[Collected data entries]
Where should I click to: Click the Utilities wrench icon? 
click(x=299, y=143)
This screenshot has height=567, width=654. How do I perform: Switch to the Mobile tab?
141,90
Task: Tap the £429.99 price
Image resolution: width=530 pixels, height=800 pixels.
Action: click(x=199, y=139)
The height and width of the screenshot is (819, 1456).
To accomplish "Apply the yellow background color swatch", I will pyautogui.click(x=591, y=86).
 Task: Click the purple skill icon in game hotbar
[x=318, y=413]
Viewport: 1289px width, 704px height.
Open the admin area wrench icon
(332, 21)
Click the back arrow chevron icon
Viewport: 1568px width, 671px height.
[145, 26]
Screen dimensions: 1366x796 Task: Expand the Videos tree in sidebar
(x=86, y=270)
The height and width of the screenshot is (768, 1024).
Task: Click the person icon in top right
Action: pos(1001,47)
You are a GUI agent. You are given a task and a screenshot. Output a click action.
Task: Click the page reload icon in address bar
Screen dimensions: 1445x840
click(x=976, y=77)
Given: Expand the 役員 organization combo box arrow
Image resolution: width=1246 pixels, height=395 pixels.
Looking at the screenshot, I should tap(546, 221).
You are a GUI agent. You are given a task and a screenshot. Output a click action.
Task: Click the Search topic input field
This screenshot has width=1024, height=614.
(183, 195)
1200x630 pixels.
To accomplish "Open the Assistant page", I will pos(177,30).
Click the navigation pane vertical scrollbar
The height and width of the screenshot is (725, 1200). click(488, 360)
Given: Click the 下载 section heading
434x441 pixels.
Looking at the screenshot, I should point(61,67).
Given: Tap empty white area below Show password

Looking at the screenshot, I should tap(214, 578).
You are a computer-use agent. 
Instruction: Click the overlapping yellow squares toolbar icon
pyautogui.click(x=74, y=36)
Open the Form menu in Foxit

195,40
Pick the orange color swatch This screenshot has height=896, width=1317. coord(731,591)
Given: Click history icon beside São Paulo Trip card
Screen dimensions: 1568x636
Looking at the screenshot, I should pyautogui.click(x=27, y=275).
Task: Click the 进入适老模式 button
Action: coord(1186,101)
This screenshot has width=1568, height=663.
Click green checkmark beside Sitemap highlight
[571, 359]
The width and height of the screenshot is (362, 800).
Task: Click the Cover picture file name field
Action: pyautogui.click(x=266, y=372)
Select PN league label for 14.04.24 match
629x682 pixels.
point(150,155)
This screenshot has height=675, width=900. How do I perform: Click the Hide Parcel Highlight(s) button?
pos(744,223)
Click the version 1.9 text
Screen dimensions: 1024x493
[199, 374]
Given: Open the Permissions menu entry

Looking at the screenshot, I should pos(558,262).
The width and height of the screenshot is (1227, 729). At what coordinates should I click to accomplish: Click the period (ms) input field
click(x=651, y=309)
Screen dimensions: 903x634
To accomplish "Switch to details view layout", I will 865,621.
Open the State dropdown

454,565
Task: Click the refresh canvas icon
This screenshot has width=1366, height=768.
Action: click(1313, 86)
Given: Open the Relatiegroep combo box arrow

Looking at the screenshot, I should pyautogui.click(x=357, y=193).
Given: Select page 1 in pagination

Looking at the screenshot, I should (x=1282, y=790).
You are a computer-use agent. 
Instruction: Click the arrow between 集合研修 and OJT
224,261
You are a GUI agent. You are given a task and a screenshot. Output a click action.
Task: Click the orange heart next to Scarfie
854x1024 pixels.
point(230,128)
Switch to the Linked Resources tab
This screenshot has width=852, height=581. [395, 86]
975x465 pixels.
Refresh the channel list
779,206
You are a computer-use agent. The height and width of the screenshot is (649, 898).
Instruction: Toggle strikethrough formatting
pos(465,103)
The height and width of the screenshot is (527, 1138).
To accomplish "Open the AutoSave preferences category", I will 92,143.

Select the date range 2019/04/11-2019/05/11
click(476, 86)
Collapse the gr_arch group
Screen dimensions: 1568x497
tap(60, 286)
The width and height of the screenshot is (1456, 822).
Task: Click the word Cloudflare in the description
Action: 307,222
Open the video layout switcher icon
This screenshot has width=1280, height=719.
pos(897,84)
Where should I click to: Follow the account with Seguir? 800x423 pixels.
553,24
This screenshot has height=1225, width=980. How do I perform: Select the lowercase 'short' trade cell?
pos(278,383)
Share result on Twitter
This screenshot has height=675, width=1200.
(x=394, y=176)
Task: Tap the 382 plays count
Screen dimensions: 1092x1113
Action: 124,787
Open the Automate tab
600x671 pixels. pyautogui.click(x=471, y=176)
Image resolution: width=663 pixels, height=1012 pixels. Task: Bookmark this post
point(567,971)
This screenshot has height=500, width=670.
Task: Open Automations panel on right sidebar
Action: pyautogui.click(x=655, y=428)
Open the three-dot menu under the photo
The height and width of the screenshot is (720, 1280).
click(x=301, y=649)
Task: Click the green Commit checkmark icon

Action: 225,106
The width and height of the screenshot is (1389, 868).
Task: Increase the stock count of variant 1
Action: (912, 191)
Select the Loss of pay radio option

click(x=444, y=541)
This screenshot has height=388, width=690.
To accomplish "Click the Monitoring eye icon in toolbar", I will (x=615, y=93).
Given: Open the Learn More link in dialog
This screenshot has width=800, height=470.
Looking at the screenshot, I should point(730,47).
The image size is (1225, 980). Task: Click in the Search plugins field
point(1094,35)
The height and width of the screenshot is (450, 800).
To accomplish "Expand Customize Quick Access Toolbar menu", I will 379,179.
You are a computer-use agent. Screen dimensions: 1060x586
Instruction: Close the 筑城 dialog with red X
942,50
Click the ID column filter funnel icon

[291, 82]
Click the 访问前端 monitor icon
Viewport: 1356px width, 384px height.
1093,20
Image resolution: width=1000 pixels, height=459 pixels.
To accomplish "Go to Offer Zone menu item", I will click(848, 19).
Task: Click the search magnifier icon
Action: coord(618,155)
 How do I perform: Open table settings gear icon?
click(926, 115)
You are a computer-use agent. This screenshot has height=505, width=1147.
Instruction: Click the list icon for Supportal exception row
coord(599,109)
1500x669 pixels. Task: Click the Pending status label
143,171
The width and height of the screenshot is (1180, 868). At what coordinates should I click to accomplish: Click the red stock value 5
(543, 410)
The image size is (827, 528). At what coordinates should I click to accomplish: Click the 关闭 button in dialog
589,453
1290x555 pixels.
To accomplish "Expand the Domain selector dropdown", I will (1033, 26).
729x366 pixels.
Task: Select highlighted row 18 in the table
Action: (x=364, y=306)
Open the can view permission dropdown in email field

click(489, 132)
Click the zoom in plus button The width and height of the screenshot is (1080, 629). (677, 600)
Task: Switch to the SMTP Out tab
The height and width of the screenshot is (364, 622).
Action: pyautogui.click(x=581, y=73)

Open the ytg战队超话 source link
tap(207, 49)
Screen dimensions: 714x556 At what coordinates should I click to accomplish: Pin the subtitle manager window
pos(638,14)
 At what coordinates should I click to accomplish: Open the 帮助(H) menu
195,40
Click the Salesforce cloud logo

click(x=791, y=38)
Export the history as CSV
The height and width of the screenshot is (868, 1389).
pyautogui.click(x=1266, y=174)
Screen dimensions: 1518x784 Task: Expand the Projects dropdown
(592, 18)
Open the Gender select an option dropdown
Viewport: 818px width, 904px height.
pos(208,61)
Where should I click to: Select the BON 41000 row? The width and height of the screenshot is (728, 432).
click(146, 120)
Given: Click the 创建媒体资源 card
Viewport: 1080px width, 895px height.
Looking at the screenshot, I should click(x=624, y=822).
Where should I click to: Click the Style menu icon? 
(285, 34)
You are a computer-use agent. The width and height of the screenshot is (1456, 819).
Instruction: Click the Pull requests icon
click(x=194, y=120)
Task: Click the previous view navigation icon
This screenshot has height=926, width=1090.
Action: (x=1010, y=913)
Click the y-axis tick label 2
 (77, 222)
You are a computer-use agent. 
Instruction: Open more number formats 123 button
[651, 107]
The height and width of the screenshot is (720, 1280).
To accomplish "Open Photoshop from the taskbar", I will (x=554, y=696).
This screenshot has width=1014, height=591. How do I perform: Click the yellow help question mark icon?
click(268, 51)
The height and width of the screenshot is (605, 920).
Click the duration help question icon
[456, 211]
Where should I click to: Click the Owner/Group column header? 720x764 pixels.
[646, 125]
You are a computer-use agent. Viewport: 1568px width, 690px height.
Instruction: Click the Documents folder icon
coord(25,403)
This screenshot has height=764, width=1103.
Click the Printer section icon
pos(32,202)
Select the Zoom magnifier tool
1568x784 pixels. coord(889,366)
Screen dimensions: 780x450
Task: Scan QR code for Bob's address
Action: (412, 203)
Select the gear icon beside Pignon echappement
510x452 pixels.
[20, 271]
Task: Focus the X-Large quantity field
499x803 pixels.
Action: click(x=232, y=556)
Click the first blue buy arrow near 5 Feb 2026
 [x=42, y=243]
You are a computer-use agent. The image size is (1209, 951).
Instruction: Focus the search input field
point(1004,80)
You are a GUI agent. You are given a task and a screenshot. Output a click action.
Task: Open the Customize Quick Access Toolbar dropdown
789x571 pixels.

What needs to be done: Using the entries shown above, reproduce verbatim the lines from the line bearing "Where should I click to: Click the Style" to the line bearing "Task: Click the previous view navigation icon", inclusive.

Solution below:
Where should I click to: Click the Style menu icon? 
(285, 34)
You are a computer-use agent. The width and height of the screenshot is (1456, 819).
Instruction: Click the Pull requests icon
click(x=194, y=120)
Task: Click the previous view navigation icon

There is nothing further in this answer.